Maíra Menezes (IOC/Fiocruz)
Representatives of the Oswaldo Cruz Institute (IOC/Fiocruz) and Columbia University, in the United States, met to initiate a dialogue aimed at cooperation in the research on climate change. The delegation from the American institution was received at the Mourisco Castle, in Manguinhos, Rio de Janeiro. The meeting included presentations by the Deputy Director of Reference Laboratories, Outpatient Clinics and Biological Collections, Elizabeth Rangel; the Coordinator of the Technical Chamber of Health and Environment, Tereza Favre; and IOC researchers Martha Barata, Marco Horta, and Clelia Christina Mello Silva Almeida da Costa. For Columbia, the university's Executive Vice President, Wafaa El-Sadr; members of the Columbia Global Center in Rio de Janeiro, Teresa Borges and Camila Pontual; Columbia Global Special Initiatives Coordinator Christine Hunt; and the Director of the Columbia Global Center in Nairobi, Kenya, Murugi Ndirangu.

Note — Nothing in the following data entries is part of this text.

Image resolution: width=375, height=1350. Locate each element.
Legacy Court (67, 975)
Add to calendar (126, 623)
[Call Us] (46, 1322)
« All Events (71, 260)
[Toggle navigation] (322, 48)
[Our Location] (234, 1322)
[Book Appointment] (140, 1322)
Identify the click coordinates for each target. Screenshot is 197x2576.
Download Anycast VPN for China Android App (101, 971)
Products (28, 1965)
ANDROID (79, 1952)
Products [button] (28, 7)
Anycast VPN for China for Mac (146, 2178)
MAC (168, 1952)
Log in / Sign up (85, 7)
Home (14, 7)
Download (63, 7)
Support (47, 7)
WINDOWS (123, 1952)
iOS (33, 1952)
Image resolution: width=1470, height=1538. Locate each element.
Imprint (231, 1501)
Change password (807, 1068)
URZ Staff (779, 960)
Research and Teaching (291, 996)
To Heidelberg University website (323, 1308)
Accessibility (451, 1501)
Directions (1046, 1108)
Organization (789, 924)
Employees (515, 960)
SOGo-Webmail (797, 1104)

El-Sadr highlighted the interest in establishing partnerships through Climate Hub Rio, an initiative launched by the university in partnership with the City Hall of Rio de Janeiro on March 14th. “We want to identify potential areas of synergy. We are very excited to establish a Climate Hub in Rio. We hope this will catalyze the cooperation between Columbia and Rio de Janeiro educators, researchers, professionals, and innovators”, he stated.
As topics for future partnerships, the Columbia VP highlighted the research in the intersection between climate and health and the field of training and education. “We believe that climate change is a major issue, which will not be solved by a discipline or a science. It will be necessary for people to work in a transdisciplinary and collaborative way to find solutions”, he added.
The Deputy Director of Reference Laboratories, Outpatient Clinics and Biological Collections at the IOC also emphasized the importance of cooperation on the topic, highlighting issues that are already target of research at the Institute, such as the risk of increased vector diseases and natural disasters. “Cooperation is very important for us to face the impact of climate change, which involves environmental and social issues. These two dimensions need to be considered together”, emphasized Elizabeth, who is the Coordinator of the health component at the National Institute of Science and Technology for Climate Change (INCT-MC).
The report produced by the Technical Chamber of Health and Environment on IOC's competencies in the area was shared with the delegation from Columbia University. The Chamber's coordinator pointed out that at least 25 of the Institute's laboratories conduct research with an environmental component. “Most groups work with diseases associated with and perpetuated by poverty, which are aggravated by anthropic environmental modifications”, Tereza pointed out.
The performance of IOC graduate programs in the area was also mentioned by Clélia, Coordinator of the Education Program in Biosciences and Health, and Marco, Assistant Coordinator of the Program in Tropical Medicine. The potential for cooperation between IOC and Columbia was also highlighted by Martha, citing the example of the Urban Climate Change Research Network (UCCRN). With the participation of more than 1,200 researchers, the network has global headquarters at Columbia University and Latin American headquarters at IOC and Coppe/UFRJ. “We have a great synergy and new collaborations can engage more researchers and students”, stated the researcher, who is one of the UCCRN coordinators in Latin America.